The Goal of Specialness

Specialness versus Sinlessness

Specialness is a lack of trust in anyone except yourself. Faith is invested in yourself alone. Everything else becomes your enemy; feared and attacked, deadly and dangerous, hated and worthy only of destruction. Whatever gentleness it offers is but deception, but its hate is real. In danger of destruction it must kill, and you are drawn to it to kill it first. And such is guilt’s attraction. Here is death enthroned as savior; crucifixion is now redemption, and salvation can only mean destruction of the world, except yourself.

What could the purpose of the body be but specialness? And it is this that makes it frail and helpless in its own defense. It was conceived to make you frail and helpless. The goal of separation is its curse. Yet bodies have no goal. Purpose is of the mind. And minds can change as they desire. What they are, and all their attributes, they cannot change. But what they hold as purpose can be changed, and body states must shift accordingly. Of itself the body can do nothing. See it as means to hurt, and it is hurt. See it as means to heal, and it is healed.

You can but hurt yourself. This has been oft repeated, but is difficult to grasp as yet. To minds intent on specialness it is impossible. Yet to those who wish to heal and not attack, it is quite obvious. The purpose of attack is in the mind, and its effects are felt but where it is. Nor is the mind limited; so must it be that harmful purpose hurts the mind as one. Nothing could make less sense to specialness. Nothing could make more sense to miracles. For miracles are merely change of purpose from hurt to healing. This shift in purpose does “endanger” specialness, but only in the sense that all illusions are “threatened” by the truth. They will not stand before it. Yet what comfort has ever been in them, that you would keep the gift your Father asks from Him, and give it there instead? Given to Him, the universe is yours. Offered to them, no gifts can be returned. What you have given specialness has left you bankrupt and your treasure house barren and empty, with an open door inviting everything that would disturb your peace to enter and destroy.

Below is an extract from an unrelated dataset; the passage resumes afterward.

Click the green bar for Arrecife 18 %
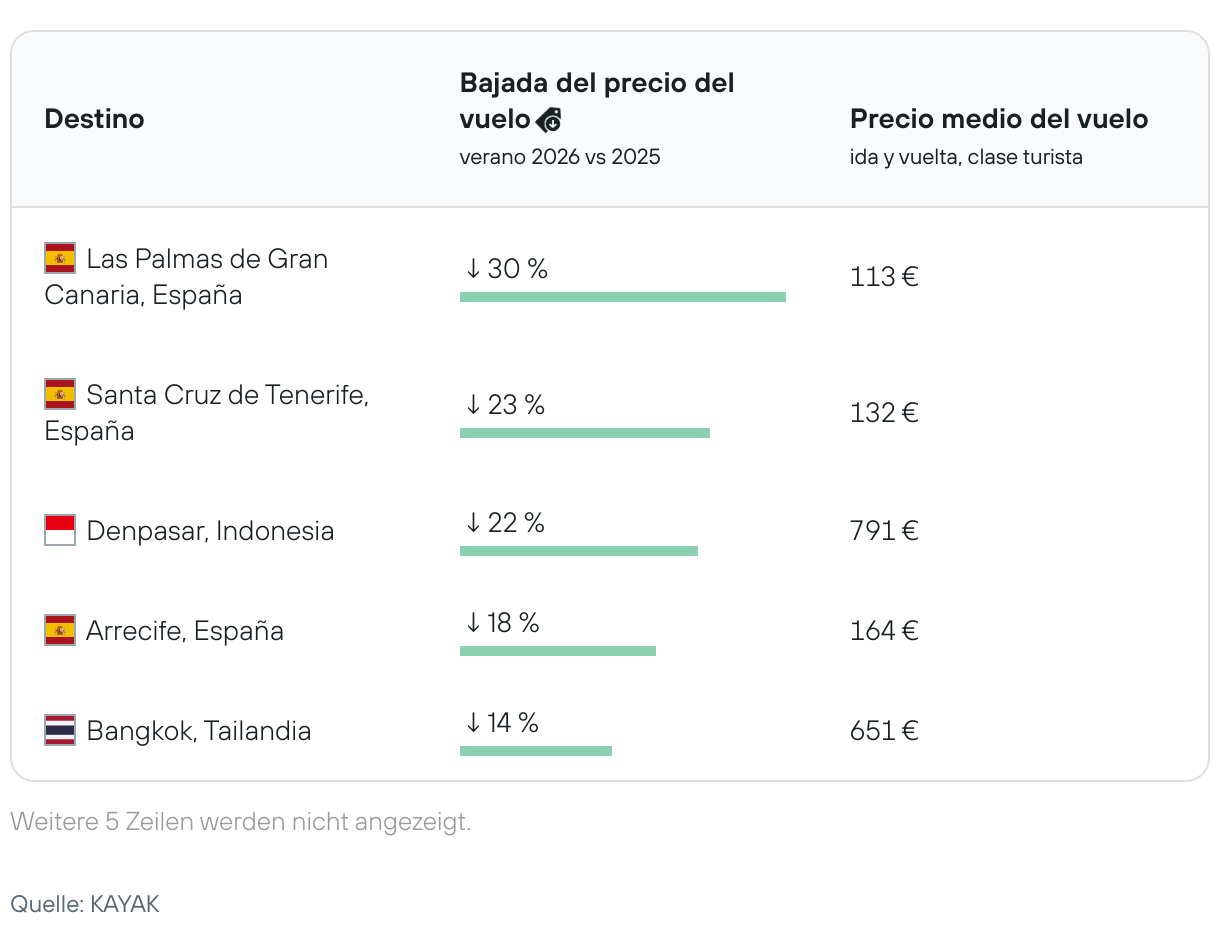 (557, 651)
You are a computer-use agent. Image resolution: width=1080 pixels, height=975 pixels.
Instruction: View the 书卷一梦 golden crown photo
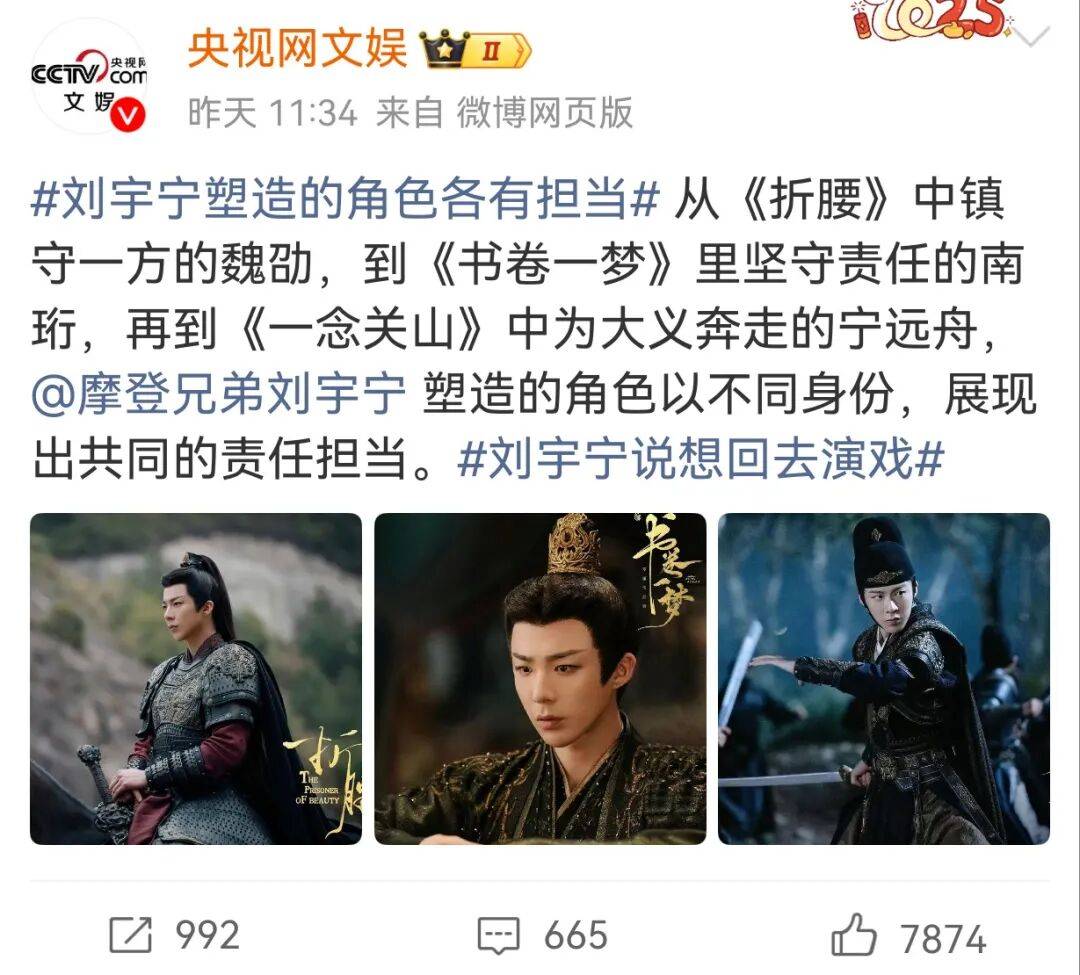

Earlier I said consider not the means by which salvation is attained, nor how to reach it. But do consider, and consider well, whether it is your wish that you might see your brother sinless. To specialness the answer must be “no.” A sinless brother is its enemy, while sin, if it were possible, would be its friend. Your brother’s sin would justify itself, and give it meaning that the truth denies. All that is real proclaims his sinlessness. All that is false proclaims his sins as real. If he is sinful, then is your reality not real, but just a dream of specialness that lasts an instant, crumbling into dust.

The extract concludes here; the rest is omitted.